#### PAGE TEXT
Black Lives Matter activists: Only criminals’ lives matter

Black Lives Matter activists: Only criminals’ lives matter

Murders are up 43% this year in Washington, D.C., yet when the City’s black mayor, Muriel Bowser, proposed an increased police presence in neighborhoods most affected by this, “Black Lives Matter protesters tried to shout her down,” noted LU staff earlier. This happened “yesterday, when Bowser came to a crime-ridden D.C. neighborhood where the murder has nearly doubled this year.” As Powerline notes, she was there “to counter the spike in the loss of (almost exclusively black) life due to killings,” which have risen largely due to black-on-black violence. “Bowser spoke for about half an hour, despite being shouted at and heckled throughout.”

The Washington Post has a story titled “Black Lives Matter activists disrupt Bowser speech on how to stop killings.”  It reported that Black Lives Matters protesters “erupted at her first mention of putting more officers on the streets,” disrupting her with “chants of ‘Black Lives Matter.'”
########
• LIST OF TASKS:
1) According to the article about Black Lives Matter protesters and Mayor Bowser, by how much have murders risen this year in Washington, D.C.?
2) In the article about Black Lives Matter protesters and Mayor Bowser, why was Bowser in the crime-ridden D.C. neighborhood, and what cause does the article give for the rise in killings?
3) List every source the article about Black Lives Matter protesters and Mayor Bowser names or quotes for its account of the event.
#### EXCERPTED DATA
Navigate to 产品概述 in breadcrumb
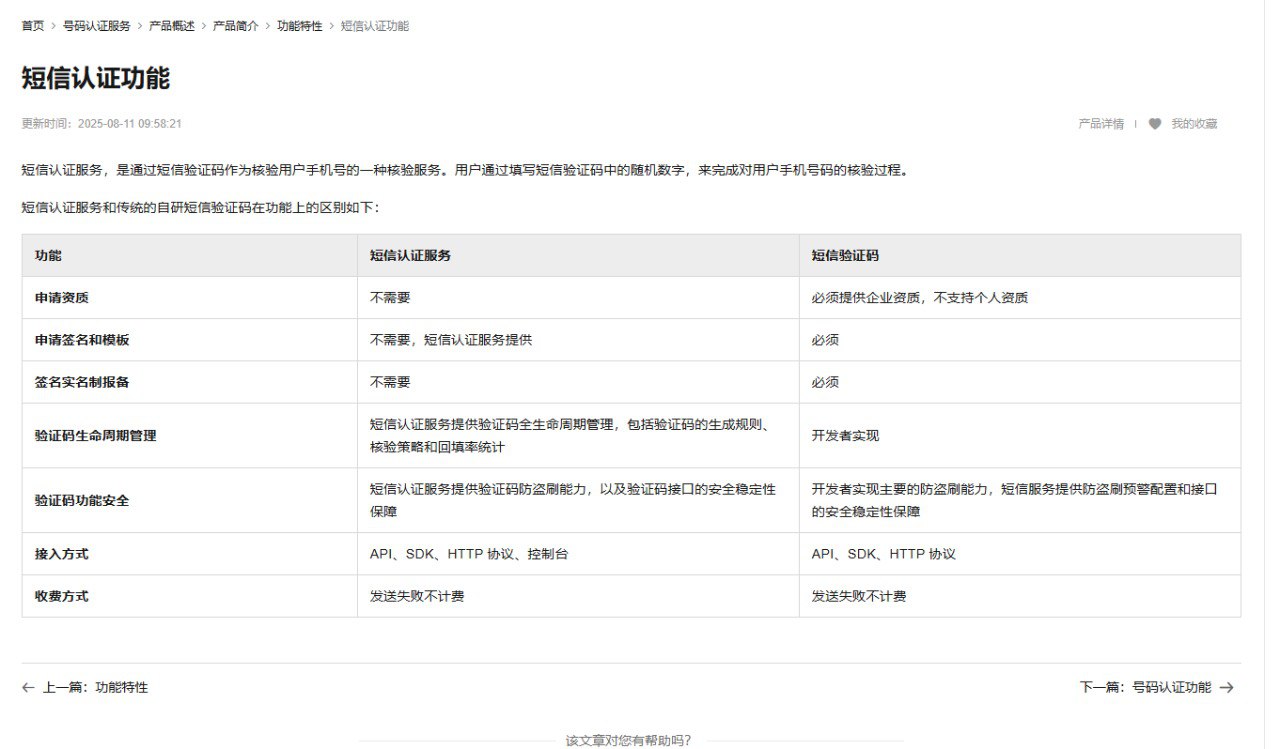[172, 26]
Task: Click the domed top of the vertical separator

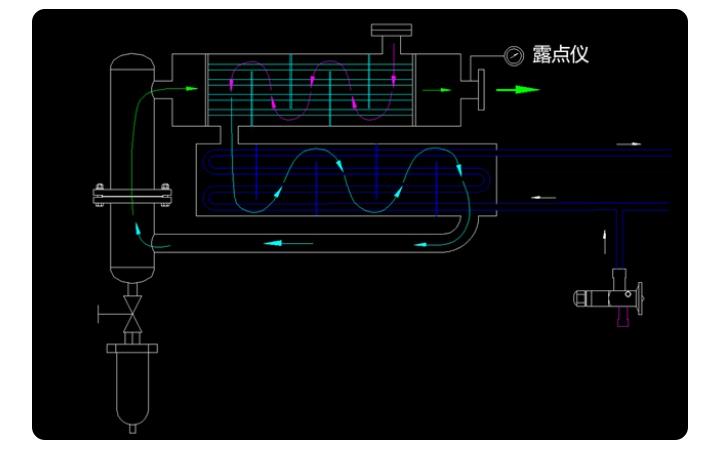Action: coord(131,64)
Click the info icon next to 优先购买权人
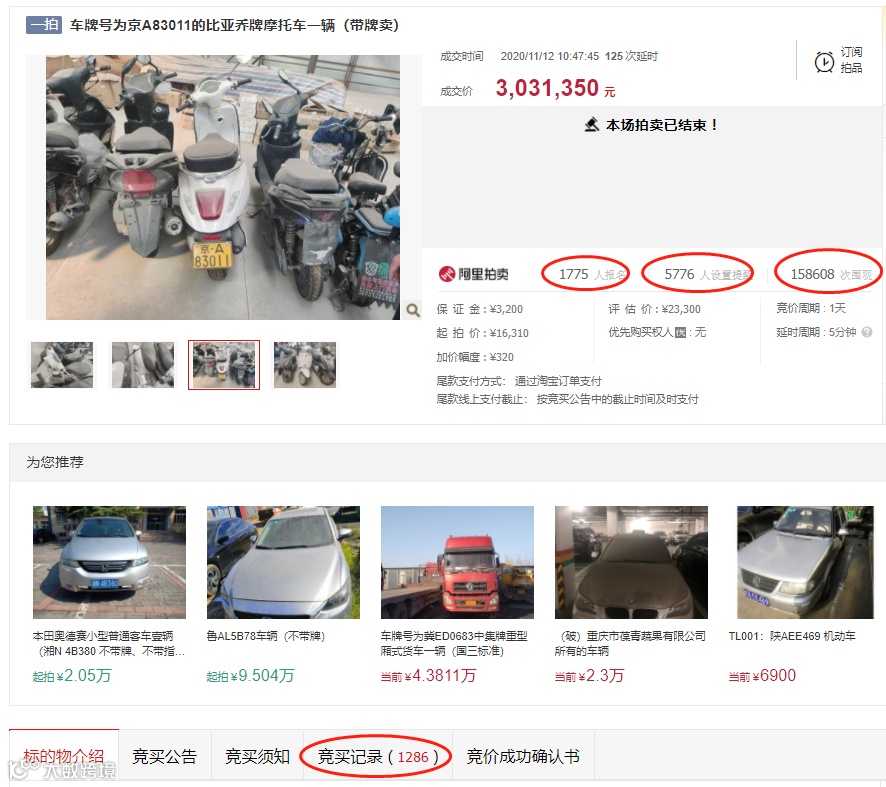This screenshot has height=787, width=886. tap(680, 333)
########
#### EXCERPTED DATA
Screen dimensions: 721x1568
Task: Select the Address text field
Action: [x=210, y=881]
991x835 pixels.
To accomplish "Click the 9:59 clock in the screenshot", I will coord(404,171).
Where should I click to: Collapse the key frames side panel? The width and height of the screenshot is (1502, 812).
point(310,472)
########
• TASK RESPONSES:
1) Murders are up 43% this year.

2) Bowser went there to counter the spike in the loss of (almost exclusively black) life due to killings. The article says those killings have risen largely due to black-on-black violence.

3)
- LU staff
- Powerline
- The Washington Post